Donc, d’où vient mon doute qu’une « révolution verte », changeant toutes nos énergies fossiles pour des énergies renouvelables dans les trente prochaines années, risque de ne pas suffire si l’on veut réellement vivre en harmonie avec notre environnement à long terme ?
Comme il est possible de le constater sur ce diagramme, près de 85% de notre énergie totale utilisée provient d’une combinaison d’énergies fossiles : pétrole, gaz naturel et charbon. Somme toute, notre consommation d’énergie annuelle grimpe à (je vous épargne les démarches mathématiques derrière mon calcul) 153 trilliards de kilowattheures (kWh).
Si vous avez pris le temps de googler « qu’est-ce qu’un kilowattheure ? » vous avez sûrement réalisé que cette quantité d’énergie (suffisante pour chauffer votre plat au micro-onde pour les prochaines 17,4 milliards d’années) est, en effet, gargantuesque.
« Ces technologies « vertes » présentent déjà quelques problématiques et ne feront pas de miracles »
Cependant, si on distribue équitablement cette quantité d’énergie parmi la population mondiale, nous obtenons une quantité d’énergie équivalente à environ 20 000 kWh par personne par année. La consommation d’énergie moyenne par Américain, quant à elle, est d’environ 80 000 kWh par personne par année.
La population mondiale, particulièrement dans les pays en développement, augmente aussi graduellement. Ces pays en développement, qui ont l’œil sur le « American way of life », ne risquent que d’augmenter radicalement notre demande énergétique. Évidemment, des pays comme l’Inde vont vouloir offrir à leurs citoyens ce qui est reconnu comme la « haute vie » sur les marchés.
Voilà donc mon doute, suite logique mon inquiétude, lorsqu’on se fait dire que « tout ce qu’il faut, c’est de se débarrasser des énergies fossiles et le tour est joué ».

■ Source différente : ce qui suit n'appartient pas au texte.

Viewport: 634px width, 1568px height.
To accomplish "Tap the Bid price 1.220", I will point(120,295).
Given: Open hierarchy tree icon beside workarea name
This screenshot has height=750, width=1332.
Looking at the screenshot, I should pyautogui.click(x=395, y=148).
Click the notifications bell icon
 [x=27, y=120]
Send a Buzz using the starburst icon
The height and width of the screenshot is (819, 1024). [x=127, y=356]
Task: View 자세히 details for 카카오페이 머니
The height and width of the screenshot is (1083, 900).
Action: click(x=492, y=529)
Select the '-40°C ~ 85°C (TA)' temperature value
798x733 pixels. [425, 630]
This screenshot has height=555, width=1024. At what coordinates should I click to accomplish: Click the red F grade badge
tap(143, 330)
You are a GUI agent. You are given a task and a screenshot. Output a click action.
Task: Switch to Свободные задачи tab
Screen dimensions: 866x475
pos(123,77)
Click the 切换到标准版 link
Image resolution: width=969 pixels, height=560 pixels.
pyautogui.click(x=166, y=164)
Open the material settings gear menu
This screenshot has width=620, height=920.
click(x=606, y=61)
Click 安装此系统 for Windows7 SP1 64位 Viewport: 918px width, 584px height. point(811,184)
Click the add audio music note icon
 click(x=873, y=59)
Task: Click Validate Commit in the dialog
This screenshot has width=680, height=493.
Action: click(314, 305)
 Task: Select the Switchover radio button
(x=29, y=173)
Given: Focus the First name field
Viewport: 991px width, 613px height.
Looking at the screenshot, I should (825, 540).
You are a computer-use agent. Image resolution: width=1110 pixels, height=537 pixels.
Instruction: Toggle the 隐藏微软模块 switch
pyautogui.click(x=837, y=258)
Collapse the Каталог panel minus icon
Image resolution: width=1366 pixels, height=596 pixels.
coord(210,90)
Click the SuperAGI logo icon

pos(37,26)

Oui, nous risquons de voir les risques de changements climatiques diminuer puisqu’on sait que l’exploitation d’énergies renouvelables émet moins de gaz à effet de serre. Cependant, est-ce qu’il reste sage de croire que multiplier le déploiement de nos technologies « vertes » pour subvenir à la totalité de notre grandissante demande d’énergie dans les prochaines décennies ne va pas créer d’autres problèmes environnementaux ? Des problèmes auxquels on n’aurait même pas pensé ? Ces technologies « vertes » présentent déjà quelques problématiques et ne feront pas de miracles. Malheureusement, l’être humain ne semble pas être capable de prédire les problèmes qu’il va créer : nous essayons plutôt de les corriger une fois que nous sommes dos au mur.
Je termine donc ce texte en vous proposant d’amorcer cette réflexion : et si le problème était situé avant tout du côté de la demande, et non de l’offre ? Autrement dit, pourquoi ne parlons-nous pas un peu plus de méthodes pour réduire de façon significative notre demande d’énergie ?
Cela nous met peut-être mal à l’aise : particulièrement nous, citoyens parmi les mieux nantis de ce monde, puisqu’il ne suffit plus simplement de prendre la rue pour réclamer « que nos gouvernements se réveillent ». Cela implique que bien qu’il soit important de réclamer du changement, il faut nous aussi nous regarder dans le miroir afin de changer nos habitudes.
Puis, devinez quoi ? Cela risque de ne pas être facile. Je pense que l’on pourrait cependant en bénéficier plus que l’on imagine. Une chose est certaine : il est important que l’on en parle davantage, que l’on s’éduque sur le sujet davantage et que l’on ne se soustraite pas de l’équation.